Extracted text:

——

Introducing “Torah Margins”

If you’ve been following this blog, you know that I no longer work for Tzohar. Well, that was totally true until this week. I’m now doing a couple hours a week for them, translating a weekly d’var Torah that they’ve been sending out in Hebrew into English. Apparently, my translation was superior to what they were getting from professional translating outfits, which is not surprising, since we’re talking about translating divrei Torah and not technical documents. This is the second translating gig that I’ve landed (and there may be a third on the way – you know who you are ;-), and so far the feedback has been excellent. Hopefully, I can carve out a niche in this field. Let me know if you’re looking for a translator.

Anyhow, the weekly sheet is connected to the Parsha, but specifically relates to the professional world in some way. It was written up in the Maariv newspaper a few months ago (link), and the archives through Bereishit are online (link). The target audience is Israelis – not-necessarily-religious Jews employing other not-necessarily-religious Jews. So the market in the states will be limited, though it can still reach most law and accounting firms and medical practices. The introductory English edition (link), written by Rav Yuval Cherlow and translated by yours truly, is being distributed in the US by the RCA (Tzohar and the RCA have been flirting with each other for a while now, and it’s not a terrible shidduch either).

In this particular essay, there was one sentence that contained a term that I simply couldn’t understand. This is the sentence:

אנו חיים בעולם שיש בו עקרונות אבל גם מציאות מורכבת, ולכן גם אין מקום לצפות מקהילת העסקים לנהוג כדון קישוט בסוגיה שכזאת.

I had no idea what כדון קישוט meant, until it occurred to me that it means “like Don Quixote”. So I translated it like this:

Though we remain principled, we cannot expect the business world to quixotically ignore a complex reality.

The general tedium of translation can often be broken by fun moments like this.

——

Material supplied:
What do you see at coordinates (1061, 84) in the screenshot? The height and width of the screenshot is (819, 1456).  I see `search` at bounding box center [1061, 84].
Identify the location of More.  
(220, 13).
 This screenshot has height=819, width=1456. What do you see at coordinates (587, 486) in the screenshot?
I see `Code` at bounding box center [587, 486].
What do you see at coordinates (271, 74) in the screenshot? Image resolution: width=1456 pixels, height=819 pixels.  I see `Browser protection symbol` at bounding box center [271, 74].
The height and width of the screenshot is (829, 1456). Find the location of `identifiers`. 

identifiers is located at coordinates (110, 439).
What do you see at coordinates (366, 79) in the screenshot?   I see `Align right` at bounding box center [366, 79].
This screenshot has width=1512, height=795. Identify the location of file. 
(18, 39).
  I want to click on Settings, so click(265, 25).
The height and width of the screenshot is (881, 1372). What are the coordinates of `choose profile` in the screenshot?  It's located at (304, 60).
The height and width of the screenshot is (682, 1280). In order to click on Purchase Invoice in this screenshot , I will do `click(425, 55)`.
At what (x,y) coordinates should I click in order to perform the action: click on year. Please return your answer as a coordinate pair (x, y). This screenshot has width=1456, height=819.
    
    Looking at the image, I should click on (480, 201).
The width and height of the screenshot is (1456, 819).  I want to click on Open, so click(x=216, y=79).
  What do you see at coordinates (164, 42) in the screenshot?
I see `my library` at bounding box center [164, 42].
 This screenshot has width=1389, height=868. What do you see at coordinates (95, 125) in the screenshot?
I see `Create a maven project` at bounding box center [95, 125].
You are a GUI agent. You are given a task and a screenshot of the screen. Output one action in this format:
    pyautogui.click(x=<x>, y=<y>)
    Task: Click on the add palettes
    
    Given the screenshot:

——

About this exercise:
Can you retype the blog post on translating Torah Margins word for word, from "In this particular" up to and including "moments like this."? The items aren't needed for any of this.

The completed task:
In this particular essay, there was one sentence that contained a term that I simply couldn’t understand. This is the sentence:

אנו חיים בעולם שיש בו עקרונות אבל גם מציאות מורכבת, ולכן גם אין מקום לצפות מקהילת העסקים לנהוג כדון קישוט בסוגיה שכזאת.

I had no idea what כדון קישוט meant, until it occurred to me that it means “like Don Quixote”. So I translated it like this:

Though we remain principled, we cannot expect the business world to quixotically ignore a complex reality.

The general tedium of translation can often be broken by fun moments like this.